You’re supposed to be embarrassed by poverty, and it’s not supposed to taste good.

The choice to buy apple cider vinegar is no smarter than buying a Pepsi when what you really need is a handful of almonds, but we don’t always choose what’s most likely to deliver good results, when it comes to eating—sometimes we just like what we like. Little kids love to ask each other “what’s your favorite food?” The kid who answers “pizza” sees herself as, in some small way, as different from the kid who answers “ice cream.” We don’t lose this as adults. To eat your favorite food when you’re hungry is to say at least there is something for me. Perhaps your favorite food is included in the USDA’s list of what is likely to come in the boxes: “shelf-stable milk, juice, grains, cereals, pasta, peanut butter, beans and canned meat, fruits and vegetables.” I’m guessing that it’s not, because most people’s favorite food is not “grains.”

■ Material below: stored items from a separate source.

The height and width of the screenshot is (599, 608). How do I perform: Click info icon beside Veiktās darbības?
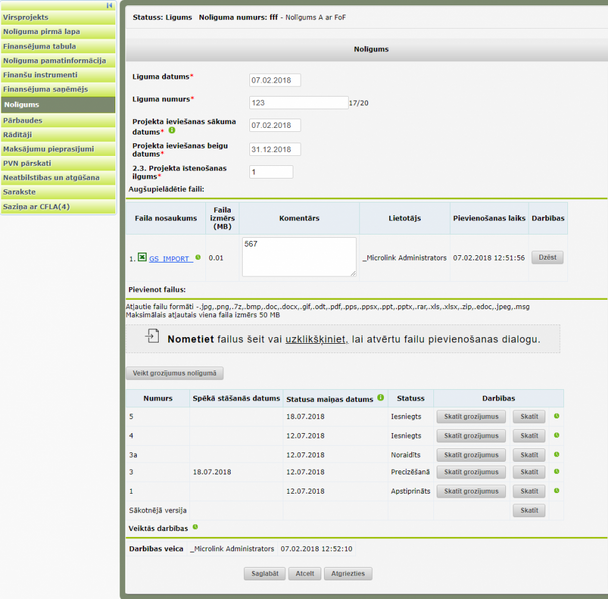(x=195, y=527)
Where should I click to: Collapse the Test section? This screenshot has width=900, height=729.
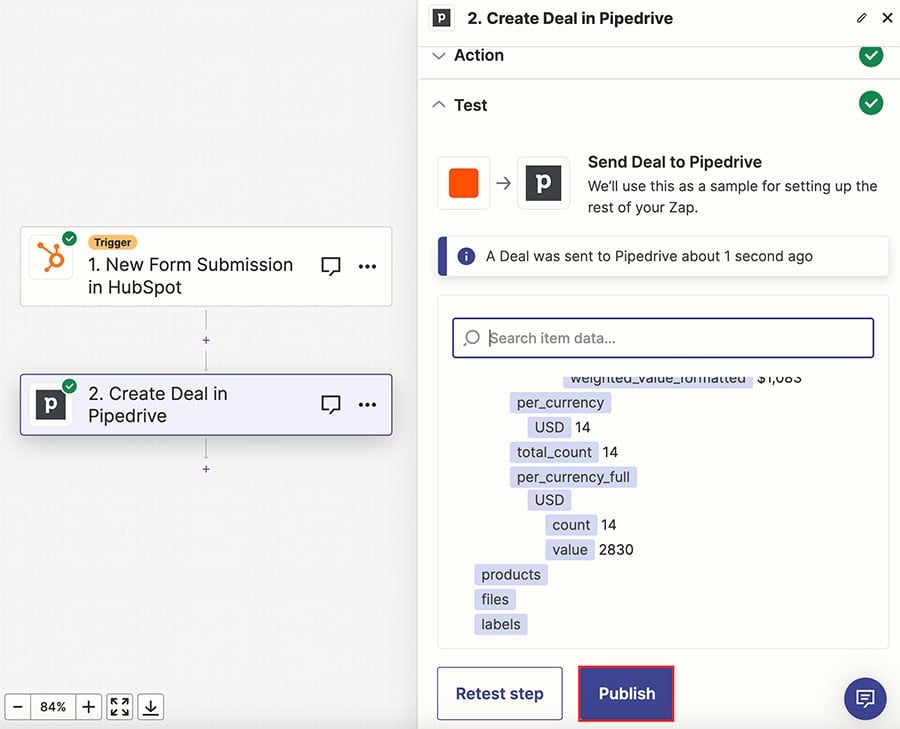tap(439, 104)
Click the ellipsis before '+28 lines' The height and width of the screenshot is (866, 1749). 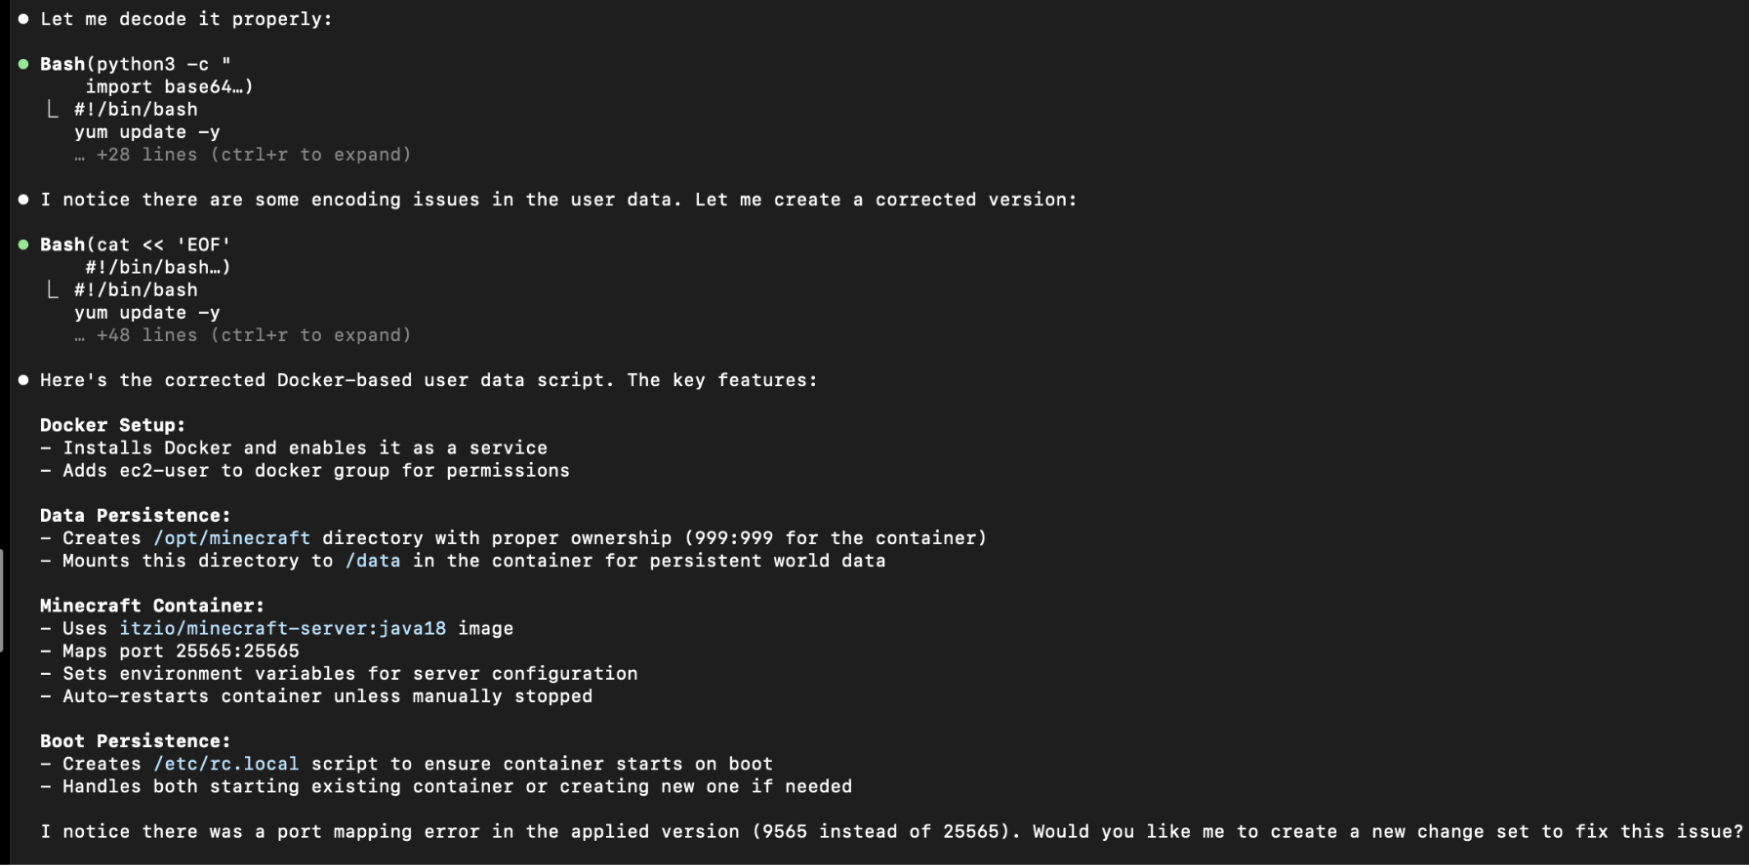click(80, 156)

This list doesn’t shock me because it includes grains, though—it shocks me because it amounts to the surveillance of taste. It’s a peremptory stay on small pleasures. It says “no, you cannot even have that.” It’s a demand for perfection and a punishment at the same time.

This country demands perfection from the people who have the biggest trouble delivering it. Have sex without birth control because you can’t get a ride to Planned Parenthood? Get pregnant? Shouldn’t have had sex! Shouldn’t have done this thing that we all do from time to time to feel good. Want to wear makeup in prison? Too bad, you are poor and you committed a crime—that’s how you ended up here! You cannot do this thing that we all do from time to time to feel good. Handing your daughter a Pepsi when the going gets rough won’t fix much, and isn’t “good” for her, but we all do this from time to time to feel good. We know it will fuck with her blood sugar, but enough. One shouldn’t have to be perfect to have access to a grocery store.

You’re supposed to be embarrassed by poverty, and it’s not supposed to taste good.

Last week I read an analysis in the Los Angeles Times by Priya Fielding-Singh, a food researcher who has spent years studying why people buy and eat the foods that they do, and I can’t stop thinking about it. She interviewed 73 families in California and found that there’s a simple and gutting reason why poor parents are more likely to say “yes” when their kids beg them for unhealthy food than wealthy parents are. According to Fielding-Singh, there is the profound inequity of food deserts operating here, but there’s also something much more fundamental to how we live and love in this wicked world: junk food is “the only indulgence they can afford.”

She wisely remarked that wealthy parents have plenty of opportunities to say “yes” to their kids. Poor parents may only have that ability in the grocery store, where the decisions about our lives and how we live them are small enough that they can fit in our baskets.